MEVVSVQEIASLSNLNGTIPTEYIRSLGEQPATTTIHGVVLEVPVIDLSHPDAGKLVASISEASREWGIFQVVNHGIPNELISKLQKVGKEFFELPQEEKEAIARPENINEGVEGYGTKLQKEVEGKKGWVDHLFHRVWPPSAINYHFWPKNPPSYREINEQYTQMLIGVANKLFGFLSKGLELEENAMKEGLGGEDLTYMMKINYYPPCP CPELALGVVPHTDMSSLTILVPNEVQGLQVFKDDHWYDVAYIPNALIIHIGDQIEILSNGKYKSVYHRTTVNKEKTRMSWPMFLEPPPEFEVGPIPQLINQDNPPKFKTKKFKDYLYCKLNKLPQ.

Claims (5)

1. The saussurea involucrata flavonol synthase gene is abbreviated as SiFLS, and is characterized in that the nucleotide of the gene is a nucleotide sequence shown as SEQ ID NO. 1.

2. The saussurea involucrata flavonol synthase encoded by the SiFLS gene of claim 1, wherein the amino acid of the saussurea involucrata flavonol synthase is the amino acid sequence shown in SEQ ID No. 2.

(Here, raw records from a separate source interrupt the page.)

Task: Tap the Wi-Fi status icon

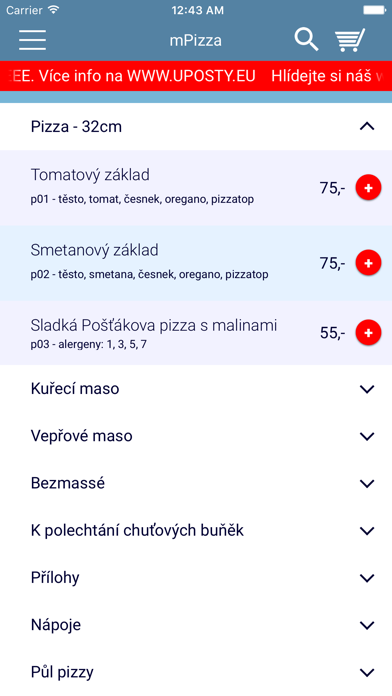Action: click(54, 10)
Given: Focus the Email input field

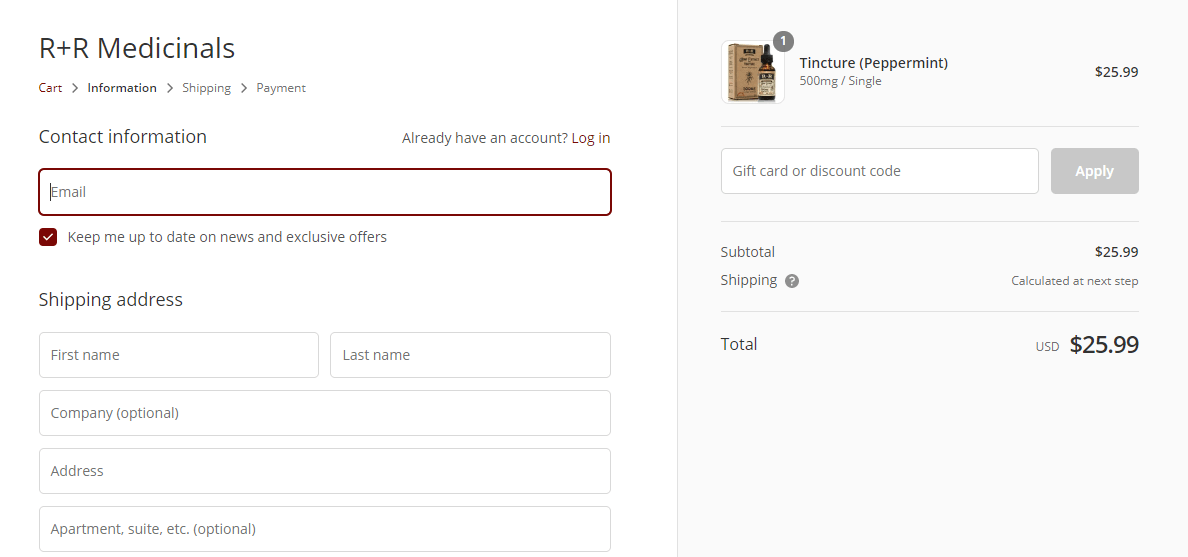Looking at the screenshot, I should coord(325,192).
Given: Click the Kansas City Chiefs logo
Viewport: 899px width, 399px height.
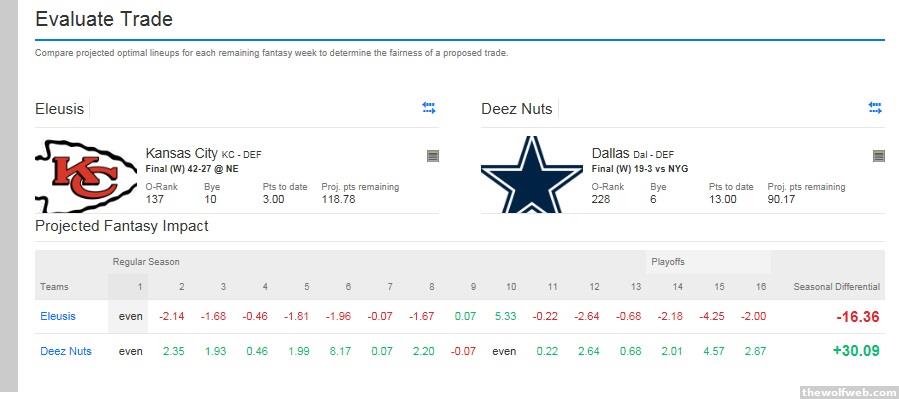Looking at the screenshot, I should 85,175.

3. A recombinant vector pET32a-SiFLS containing the saussurea involucrata flavonol synthase gene of claim 1.

4. The use of the saussurea involucrata flavonol synthase gene of claim 1 for catalyzing the production of dihydromyricetin.

5. Use of the recombinant vector pET32a-SiFLS of claim 3 for catalyzing the production of dihydromyricetin.